My bestest Christmas Gift ever was a little bunch of bananas.  
Age 4.  I have won speech contest with this little tid bit.


----------



## Vegas_Asian (Nov 2, 2008)

There was a district short story writing contest and it started my last two years of high school. The winners were announced about christmas time...My parents got a call from my teacher (who convinced me to enter both years) and they held on to the letter for a couple days extra to give it to me on Christmas. Not exactly childhood...but it was only a couple of years ago. To many of you, I may still fall under the 'child' category

(I just found the letters from both years while going through my room)


Wow Dori! A speech contest! (crowds sometimes scare me)


----------



## Leslie (Apr 7, 2008)

The perfect Christmas present for the little 4 year old who wanted to be a nurse (and grew up to be a nurse)...Marybel, the Doll that gets well:










I think my version was more deluxe than this. She had a bed and the box she came in looked like a doctor's bag. She came with a casts, crutches, a stethoscope, thermometer, bandages, and best of all..MEASLES DOTS!

####################

| PROMPT 1 |
Rewrite the entries from the line that contains "Task: Click the clock" down to the end of the entries, changing "placeholder" to "box" and leaving everything else the same.
These entries are unrelated to the forum thread above.

Element and text position data:
####################

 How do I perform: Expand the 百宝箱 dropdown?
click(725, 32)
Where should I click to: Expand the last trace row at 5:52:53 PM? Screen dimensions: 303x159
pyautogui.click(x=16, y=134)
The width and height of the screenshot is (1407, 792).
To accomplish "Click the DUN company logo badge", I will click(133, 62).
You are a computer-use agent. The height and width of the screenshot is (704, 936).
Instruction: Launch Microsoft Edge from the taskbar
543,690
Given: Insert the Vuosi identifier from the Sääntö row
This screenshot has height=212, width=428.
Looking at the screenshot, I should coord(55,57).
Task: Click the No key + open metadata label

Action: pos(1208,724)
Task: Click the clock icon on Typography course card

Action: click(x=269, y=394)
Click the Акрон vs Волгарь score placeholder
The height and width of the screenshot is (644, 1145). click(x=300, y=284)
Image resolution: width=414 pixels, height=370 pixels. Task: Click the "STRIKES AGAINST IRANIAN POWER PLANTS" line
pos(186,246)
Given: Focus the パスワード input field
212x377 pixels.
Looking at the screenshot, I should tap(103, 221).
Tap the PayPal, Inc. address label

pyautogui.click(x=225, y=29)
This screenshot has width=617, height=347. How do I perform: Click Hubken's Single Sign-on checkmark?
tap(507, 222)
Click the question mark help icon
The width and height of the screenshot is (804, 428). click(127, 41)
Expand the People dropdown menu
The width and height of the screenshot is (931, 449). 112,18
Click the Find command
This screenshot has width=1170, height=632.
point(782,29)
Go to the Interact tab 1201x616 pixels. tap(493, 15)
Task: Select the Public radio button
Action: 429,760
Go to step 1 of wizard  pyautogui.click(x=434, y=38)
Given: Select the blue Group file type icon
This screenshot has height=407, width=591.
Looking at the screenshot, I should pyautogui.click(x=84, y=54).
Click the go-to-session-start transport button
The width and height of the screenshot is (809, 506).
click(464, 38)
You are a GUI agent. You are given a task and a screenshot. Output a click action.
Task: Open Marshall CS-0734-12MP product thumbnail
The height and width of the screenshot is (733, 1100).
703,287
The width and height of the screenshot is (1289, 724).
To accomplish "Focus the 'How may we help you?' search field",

####################

| PROMPT 2 |
In the forum thread, what was the name of the doll Leslie got for Christmas?

| COMPLETE ANSWER 1 |
Task: Click the clock icon on Typography course card

Action: click(x=269, y=394)
Click the Акрон vs Волгарь score box
The height and width of the screenshot is (644, 1145). click(x=300, y=284)
Image resolution: width=414 pixels, height=370 pixels. Task: Click the "STRIKES AGAINST IRANIAN POWER PLANTS" line
pos(186,246)
Given: Focus the パスワード input field
212x377 pixels.
Looking at the screenshot, I should tap(103, 221).
Tap the PayPal, Inc. address label

pyautogui.click(x=225, y=29)
This screenshot has width=617, height=347. How do I perform: Click Hubken's Single Sign-on checkmark?
tap(507, 222)
Click the question mark help icon
The width and height of the screenshot is (804, 428). click(127, 41)
Expand the People dropdown menu
The width and height of the screenshot is (931, 449). 112,18
Click the Find command
This screenshot has width=1170, height=632.
point(782,29)
Go to the Interact tab 1201x616 pixels. tap(493, 15)
Task: Select the Public radio button
Action: 429,760
Go to step 1 of wizard  pyautogui.click(x=434, y=38)
Given: Select the blue Group file type icon
This screenshot has height=407, width=591.
Looking at the screenshot, I should pyautogui.click(x=84, y=54).
Click the go-to-session-start transport button
The width and height of the screenshot is (809, 506).
click(464, 38)
You are a GUI agent. You are given a task and a screenshot. Output a click action.
Task: Open Marshall CS-0734-12MP product thumbnail
The height and width of the screenshot is (733, 1100).
703,287
The width and height of the screenshot is (1289, 724).
To accomplish "Focus the 'How may we help you?' search field",

| COMPLETE ANSWER 2 |
Marybel, the Doll that gets well